___ 元の文書
分析について

「原因究明ってのはとっても難しいことだな。」

勉強会で聞いてきた話はとてもおもしろいものばかりだったんだけど、ヒューマンエラーの分析の話題をとっかかりにすることに。

ヒューマンエラーの分類ってことで、スリップ (slip)、ミステイク (mistake)、ラプス (lapse) ってのが有名だそうな。スリップは、誤操作、誤読。ミステイクが判断ミス。ラプスがど忘れ。情報処理過程からの分類ってことなんで、時系列に並べるとミステイク、ラプス、スリップとなりそう。…と解釈したんだけど、まあ、話のとっかかりなので、正しいかどうかは気にしない。
______
### 依頼内容 1
ヒューマンエラーについての文章をもとに、次の問いに答えてください。
(a) 勉強会で聞いた話のうち、とっかかりにすることにしたのはどの話題か。
(b) ラプスはどのようなエラーとされているか。
(c) 時系列に並べると、三つの分類はどの順になりそうだと書かれているか。
### 依頼内容 2
ヒューマンエラーについての文章を二文で要約してください。
### 依頼内容 3
ヒューマンエラーについての文章を、最後の文の後から書き継いでください。
___ 提供データ
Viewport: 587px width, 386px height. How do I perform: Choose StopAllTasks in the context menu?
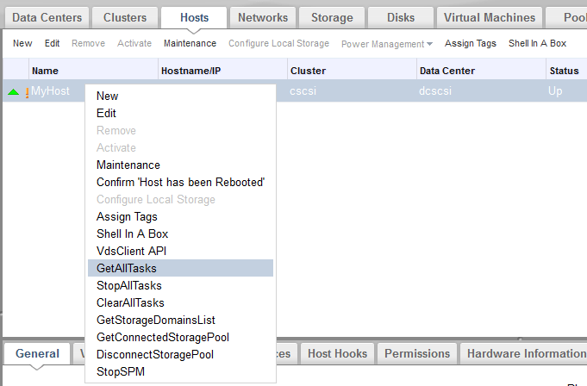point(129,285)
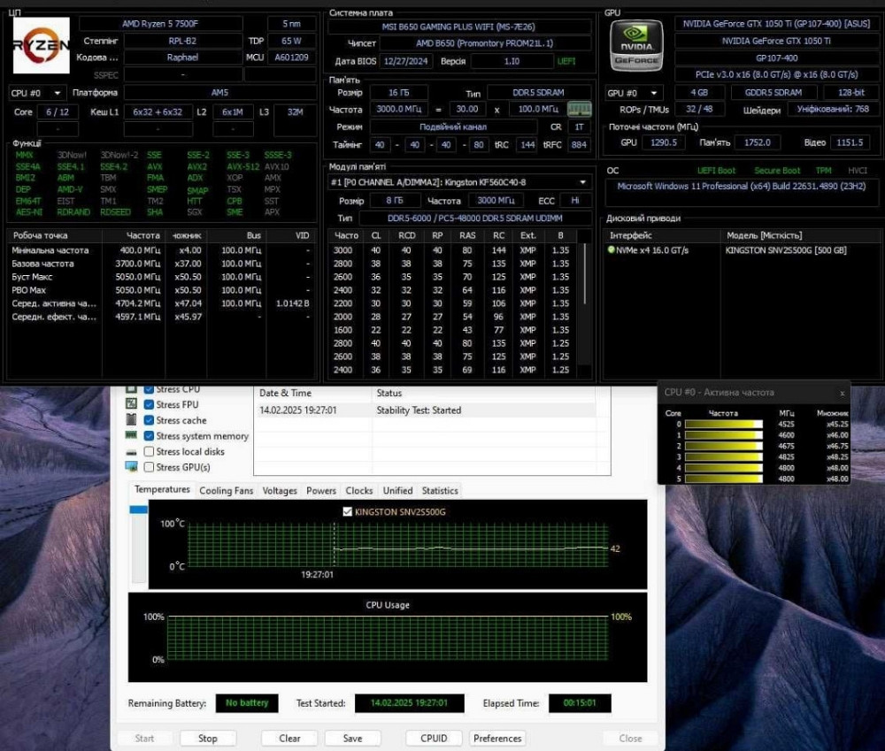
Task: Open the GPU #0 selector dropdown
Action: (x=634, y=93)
______
### 回答 1
(a) ヒューマンエラーの分析の話題
(b) ど忘れ
(c) ミステイク、ラプス、スリップの順

### 回答 2
勉強会で聞いた話の中から、ヒューマンエラーの分析の話題をとっかかりにすることにした。ヒューマンエラーの分類としてはスリップ（誤操作、誤読）、ミステイク（判断ミス）、ラプス（ど忘れ）が有名で、情報処理過程からの分類なので、時系列に並べるとミステイク、ラプス、スリップとなりそうだと解釈している。

### 回答 3
勉強会で少し遊んでみた。「しゃべりながら運転していると、よく道を間違えるんですけど、それってラプス?」みたいな。「寝る前に携帯の電池切れに気付いて、充電を仕掛けておくと、次の日、持って出るのを忘れたりするのはラプス?」「いやいや、そもそも寝る前に充電するところで判断をミスしてるんで、ミステイクかも…?」てな感じで思考実験するのが楽しい。*1

"原因"とは、「ある物事や状態を引き起こしたもと」と辞書に書いてあるんだけど、いくらでもさかのぼれてしまう。そもそも携帯を買わなければ忘れることも無いとか、そもそも売られてなければとか、そもそも人類が誕生したのがこの問題の原因で…ってのは考えるだけ無駄なんだけれども、どのぐらいまでさかのぼるのが正しいのかと云うのは、なかなか難しい問題だ。上記の携帯電話を忘れる話は、分析的には前日の行動までさかのぼったりはしないんだろうけど、現実の対策を考えるとそうでもない。会社に充電器を持って行くためにカバンに入れておくべきだった…と云うのは、十分に検討に値するものだと思うし。

システム開発仕事をしていると、障害管理と呼ぶ仕事がある。漢字で書くと固いイメージがあるけれど、バグトラッキングと呼べば、カッコいい響きになる。やたら横文字が横行しているのが気に入らない部分もあるんだけれど…。まあ、バグ票のこと。たいていの場合、原因を記入する項目があって、マークを付けられるようになってたりするんだけど、「あの日は徹夜明けで頭がボーっとしてたからねぇ…」「バレンタインでもらったチョコが本命なのかどうか気になって集中できなくて…」「目の前の女の子の胸元が気になっちゃって…」なんてのを書く欄はない。だいたい「仕様、コーディング、運用」に類する分類が多い。もっと細かいのを作ってるところもあるんだけど…。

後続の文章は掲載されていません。